Cosa fare -> Trasforma tutte le righe dell'elenco qui sotto in una tabella Markdown con due colonne, «N.» e «Riga dell'elenco», lasciando fuori le righe vuote.

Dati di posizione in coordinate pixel
/---
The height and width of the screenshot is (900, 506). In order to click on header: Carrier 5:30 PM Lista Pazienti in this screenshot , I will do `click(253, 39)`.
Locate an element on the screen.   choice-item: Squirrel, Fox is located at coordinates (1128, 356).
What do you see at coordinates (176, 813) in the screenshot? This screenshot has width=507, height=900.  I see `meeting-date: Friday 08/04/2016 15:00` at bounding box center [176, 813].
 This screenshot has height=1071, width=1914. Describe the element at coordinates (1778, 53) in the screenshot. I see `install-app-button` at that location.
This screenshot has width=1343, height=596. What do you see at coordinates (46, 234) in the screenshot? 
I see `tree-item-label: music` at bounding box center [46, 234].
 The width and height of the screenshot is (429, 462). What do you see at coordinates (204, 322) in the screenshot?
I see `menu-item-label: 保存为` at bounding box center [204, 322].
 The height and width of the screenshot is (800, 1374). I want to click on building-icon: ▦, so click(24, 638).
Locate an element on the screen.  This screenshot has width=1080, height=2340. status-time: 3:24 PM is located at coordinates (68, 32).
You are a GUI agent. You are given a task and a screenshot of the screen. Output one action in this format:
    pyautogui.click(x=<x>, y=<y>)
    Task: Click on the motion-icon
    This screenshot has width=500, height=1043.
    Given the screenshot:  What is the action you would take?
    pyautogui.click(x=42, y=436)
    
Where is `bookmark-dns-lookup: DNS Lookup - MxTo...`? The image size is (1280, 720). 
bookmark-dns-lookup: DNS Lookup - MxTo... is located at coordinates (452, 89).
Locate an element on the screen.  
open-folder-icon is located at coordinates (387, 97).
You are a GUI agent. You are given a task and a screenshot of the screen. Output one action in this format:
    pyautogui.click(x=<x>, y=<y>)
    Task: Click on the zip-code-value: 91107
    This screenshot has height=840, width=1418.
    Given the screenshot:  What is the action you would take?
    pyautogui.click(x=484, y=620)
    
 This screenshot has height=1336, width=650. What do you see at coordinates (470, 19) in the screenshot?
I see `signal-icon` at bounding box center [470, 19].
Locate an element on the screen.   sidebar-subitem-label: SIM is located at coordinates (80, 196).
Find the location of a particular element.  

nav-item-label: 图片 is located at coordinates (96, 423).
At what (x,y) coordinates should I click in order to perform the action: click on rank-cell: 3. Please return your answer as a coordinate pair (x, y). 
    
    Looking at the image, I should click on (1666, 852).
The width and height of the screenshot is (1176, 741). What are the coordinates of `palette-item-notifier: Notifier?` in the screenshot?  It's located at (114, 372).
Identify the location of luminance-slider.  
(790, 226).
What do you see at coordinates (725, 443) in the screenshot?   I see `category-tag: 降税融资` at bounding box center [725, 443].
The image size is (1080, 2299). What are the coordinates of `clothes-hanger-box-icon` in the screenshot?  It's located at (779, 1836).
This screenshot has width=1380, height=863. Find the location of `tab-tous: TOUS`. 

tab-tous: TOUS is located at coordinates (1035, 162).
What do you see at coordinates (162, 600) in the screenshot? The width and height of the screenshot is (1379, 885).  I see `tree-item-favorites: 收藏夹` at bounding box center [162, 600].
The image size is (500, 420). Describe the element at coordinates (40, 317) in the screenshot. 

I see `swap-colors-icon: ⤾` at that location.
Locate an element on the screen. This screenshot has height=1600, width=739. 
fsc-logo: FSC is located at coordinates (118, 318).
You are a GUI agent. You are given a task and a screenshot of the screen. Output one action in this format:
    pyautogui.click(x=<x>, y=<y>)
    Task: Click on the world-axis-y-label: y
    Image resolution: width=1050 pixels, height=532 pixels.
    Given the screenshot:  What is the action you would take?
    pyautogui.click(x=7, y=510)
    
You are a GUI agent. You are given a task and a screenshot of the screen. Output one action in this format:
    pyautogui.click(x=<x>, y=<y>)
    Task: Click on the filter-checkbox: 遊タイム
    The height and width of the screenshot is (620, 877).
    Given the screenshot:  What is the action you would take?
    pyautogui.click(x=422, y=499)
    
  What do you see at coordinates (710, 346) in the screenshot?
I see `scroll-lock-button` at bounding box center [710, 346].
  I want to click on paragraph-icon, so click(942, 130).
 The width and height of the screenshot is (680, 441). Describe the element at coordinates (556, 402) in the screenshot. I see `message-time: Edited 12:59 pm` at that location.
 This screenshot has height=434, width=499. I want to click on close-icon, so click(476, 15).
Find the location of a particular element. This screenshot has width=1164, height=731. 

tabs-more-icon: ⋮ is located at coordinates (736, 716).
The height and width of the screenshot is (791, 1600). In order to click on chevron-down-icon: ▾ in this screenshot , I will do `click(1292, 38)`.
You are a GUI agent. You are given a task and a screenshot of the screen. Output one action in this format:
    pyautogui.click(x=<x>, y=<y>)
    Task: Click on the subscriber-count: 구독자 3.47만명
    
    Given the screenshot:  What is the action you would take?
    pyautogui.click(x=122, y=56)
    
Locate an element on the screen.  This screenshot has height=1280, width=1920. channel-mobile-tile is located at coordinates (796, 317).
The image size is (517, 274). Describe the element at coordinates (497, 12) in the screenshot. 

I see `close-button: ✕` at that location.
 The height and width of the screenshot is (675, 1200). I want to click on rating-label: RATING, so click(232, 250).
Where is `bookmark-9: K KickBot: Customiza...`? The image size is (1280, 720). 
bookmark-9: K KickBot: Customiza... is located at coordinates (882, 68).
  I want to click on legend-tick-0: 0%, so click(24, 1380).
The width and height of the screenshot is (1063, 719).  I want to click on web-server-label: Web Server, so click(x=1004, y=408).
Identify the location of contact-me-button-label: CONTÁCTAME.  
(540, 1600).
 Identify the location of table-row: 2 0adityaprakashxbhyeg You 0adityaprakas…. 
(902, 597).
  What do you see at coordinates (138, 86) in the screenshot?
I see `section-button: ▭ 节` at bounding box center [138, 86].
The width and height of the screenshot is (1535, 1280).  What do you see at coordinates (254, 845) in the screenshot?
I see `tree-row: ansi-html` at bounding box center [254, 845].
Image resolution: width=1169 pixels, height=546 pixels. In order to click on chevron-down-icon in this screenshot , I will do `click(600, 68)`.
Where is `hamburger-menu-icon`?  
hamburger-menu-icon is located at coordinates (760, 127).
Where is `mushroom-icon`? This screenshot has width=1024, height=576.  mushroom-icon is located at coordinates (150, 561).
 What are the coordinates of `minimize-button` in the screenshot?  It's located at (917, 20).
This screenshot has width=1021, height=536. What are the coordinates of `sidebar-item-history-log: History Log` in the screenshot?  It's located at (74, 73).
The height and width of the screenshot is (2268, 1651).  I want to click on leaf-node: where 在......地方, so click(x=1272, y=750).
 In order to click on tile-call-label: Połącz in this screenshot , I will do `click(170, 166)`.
\---
Risultato ->
| N. | Riga dell'elenco |
|---|---|
| 1 | The height and width of the screenshot is (900, 506). In order to click on header: Carrier 5:30 PM Lista Pazienti in this screenshot , I will do `click(253, 39)`. |
| 2 | Locate an element on the screen.   choice-item: Squirrel, Fox is located at coordinates (1128, 356). |
| 3 | What do you see at coordinates (176, 813) in the screenshot? This screenshot has width=507, height=900.  I see `meeting-date: Friday 08/04/2016 15:00` at bounding box center [176, 813]. |
| 4 |  This screenshot has height=1071, width=1914. Describe the element at coordinates (1778, 53) in the screenshot. I see `install-app-button` at that location. |
| 5 | This screenshot has width=1343, height=596. What do you see at coordinates (46, 234) in the screenshot?  |
| 6 | I see `tree-item-label: music` at bounding box center [46, 234]. |
| 7 |  The width and height of the screenshot is (429, 462). What do you see at coordinates (204, 322) in the screenshot? |
| 8 | I see `menu-item-label: 保存为` at bounding box center [204, 322]. |
| 9 |  The height and width of the screenshot is (800, 1374). I want to click on building-icon: ▦, so click(24, 638). |
| 10 | Locate an element on the screen.  This screenshot has width=1080, height=2340. status-time: 3:24 PM is located at coordinates (68, 32). |
| 11 | You are a GUI agent. You are given a task and a screenshot of the screen. Output one action in this format: |
| 12 |     pyautogui.click(x=<x>, y=<y>) |
| 13 |     Task: Click on the motion-icon |
| 14 |     This screenshot has width=500, height=1043. |
| 15 |     Given the screenshot:  What is the action you would take? |
| 16 |     pyautogui.click(x=42, y=436) |
| 17 | Where is `bookmark-dns-lookup: DNS Lookup - MxTo...`? The image size is (1280, 720).  |
| 18 | bookmark-dns-lookup: DNS Lookup - MxTo... is located at coordinates (452, 89). |
| 19 | Locate an element on the screen.   |
| 20 | open-folder-icon is located at coordinates (387, 97). |
| 21 | You are a GUI agent. You are given a task and a screenshot of the screen. Output one action in this format: |
| 22 |     pyautogui.click(x=<x>, y=<y>) |
| 23 |     Task: Click on the zip-code-value: 91107 |
| 24 |     This screenshot has height=840, width=1418. |
| 25 |     Given the screenshot:  What is the action you would take? |
| 26 |     pyautogui.click(x=484, y=620) |
| 27 |  This screenshot has height=1336, width=650. What do you see at coordinates (470, 19) in the screenshot? |
| 28 | I see `signal-icon` at bounding box center [470, 19]. |
| 29 | Locate an element on the screen.   sidebar-subitem-label: SIM is located at coordinates (80, 196). |
| 30 | Find the location of a particular element.   |
| 31 | nav-item-label: 图片 is located at coordinates (96, 423). |
| 32 | At what (x,y) coordinates should I click in order to perform the action: click on rank-cell: 3. Please return your answer as a coordinate pair (x, y).  |
| 33 |     Looking at the image, I should click on (1666, 852). |
| 34 | The width and height of the screenshot is (1176, 741). What are the coordinates of `palette-item-notifier: Notifier?` in the screenshot?  It's located at (114, 372). |
| 35 | Identify the location of luminance-slider.   |
| 36 | (790, 226). |
| 37 | What do you see at coordinates (725, 443) in the screenshot?   I see `category-tag: 降税融资` at bounding box center [725, 443]. |
| 38 | The image size is (1080, 2299). What are the coordinates of `clothes-hanger-box-icon` in the screenshot?  It's located at (779, 1836). |
| 39 | This screenshot has width=1380, height=863. Find the location of `tab-tous: TOUS`.  |
| 40 | tab-tous: TOUS is located at coordinates (1035, 162). |
| 41 | What do you see at coordinates (162, 600) in the screenshot? The width and height of the screenshot is (1379, 885).  I see `tree-item-favorites: 收藏夹` at bounding box center [162, 600]. |
| 42 | The image size is (500, 420). Describe the element at coordinates (40, 317) in the screenshot.  |
| 43 | I see `swap-colors-icon: ⤾` at that location. |
| 44 | Locate an element on the screen. This screenshot has height=1600, width=739.  |
| 45 | fsc-logo: FSC is located at coordinates (118, 318). |
| 46 | You are a GUI agent. You are given a task and a screenshot of the screen. Output one action in this format: |
| 47 |     pyautogui.click(x=<x>, y=<y>) |
| 48 |     Task: Click on the world-axis-y-label: y |
| 49 |     Image resolution: width=1050 pixels, height=532 pixels. |
| 50 |     Given the screenshot:  What is the action you would take? |
| 51 |     pyautogui.click(x=7, y=510) |
| 52 | You are a GUI agent. You are given a task and a screenshot of the screen. Output one action in this format: |
| 53 |     pyautogui.click(x=<x>, y=<y>) |
| 54 |     Task: Click on the filter-checkbox: 遊タイム |
| 55 |     The height and width of the screenshot is (620, 877). |
| 56 |     Given the screenshot:  What is the action you would take? |
| 57 |     pyautogui.click(x=422, y=499) |
| 58 |   What do you see at coordinates (710, 346) in the screenshot? |
| 59 | I see `scroll-lock-button` at bounding box center [710, 346]. |
| 60 |   I want to click on paragraph-icon, so click(942, 130). |
| 61 |  The width and height of the screenshot is (680, 441). Describe the element at coordinates (556, 402) in the screenshot. I see `message-time: Edited 12:59 pm` at that location. |
| 62 |  This screenshot has height=434, width=499. I want to click on close-icon, so click(476, 15). |
| 63 | Find the location of a particular element. This screenshot has width=1164, height=731.  |
| 64 | tabs-more-icon: ⋮ is located at coordinates (736, 716). |
| 65 | The height and width of the screenshot is (791, 1600). In order to click on chevron-down-icon: ▾ in this screenshot , I will do `click(1292, 38)`. |
| 66 | You are a GUI agent. You are given a task and a screenshot of the screen. Output one action in this format: |
| 67 |     pyautogui.click(x=<x>, y=<y>) |
| 68 |     Task: Click on the subscriber-count: 구독자 3.47만명 |
| 69 |     Given the screenshot:  What is the action you would take? |
| 70 |     pyautogui.click(x=122, y=56) |
| 71 | Locate an element on the screen.  This screenshot has height=1280, width=1920. channel-mobile-tile is located at coordinates (796, 317). |
| 72 | The image size is (517, 274). Describe the element at coordinates (497, 12) in the screenshot.  |
| 73 | I see `close-button: ✕` at that location. |
| 74 |  The height and width of the screenshot is (675, 1200). I want to click on rating-label: RATING, so click(232, 250). |
| 75 | Where is `bookmark-9: K KickBot: Customiza...`? The image size is (1280, 720).  |
| 76 | bookmark-9: K KickBot: Customiza... is located at coordinates (882, 68). |
| 77 |   I want to click on legend-tick-0: 0%, so click(24, 1380). |
| 78 | The width and height of the screenshot is (1063, 719).  I want to click on web-server-label: Web Server, so click(x=1004, y=408). |
| 79 | Identify the location of contact-me-button-label: CONTÁCTAME.   |
| 80 | (540, 1600). |
| 81 |  Identify the location of table-row: 2 0adityaprakashxbhyeg You 0adityaprakas….  |
| 82 | (902, 597). |
| 83 |   What do you see at coordinates (138, 86) in the screenshot? |
| 84 | I see `section-button: ▭ 节` at bounding box center [138, 86]. |
| 85 | The width and height of the screenshot is (1535, 1280).  What do you see at coordinates (254, 845) in the screenshot? |
| 86 | I see `tree-row: ansi-html` at bounding box center [254, 845]. |
| 87 | Image resolution: width=1169 pixels, height=546 pixels. In order to click on chevron-down-icon in this screenshot , I will do `click(600, 68)`. |
| 88 | Where is `hamburger-menu-icon`?   |
| 89 | hamburger-menu-icon is located at coordinates (760, 127). |
| 90 | Where is `mushroom-icon`? This screenshot has width=1024, height=576.  mushroom-icon is located at coordinates (150, 561). |
| 91 |  What are the coordinates of `minimize-button` in the screenshot?  It's located at (917, 20). |
| 92 | This screenshot has width=1021, height=536. What are the coordinates of `sidebar-item-history-log: History Log` in the screenshot?  It's located at (74, 73). |
| 93 | The height and width of the screenshot is (2268, 1651).  I want to click on leaf-node: where 在......地方, so click(x=1272, y=750). |
| 94 |  In order to click on tile-call-label: Połącz in this screenshot , I will do `click(170, 166)`. |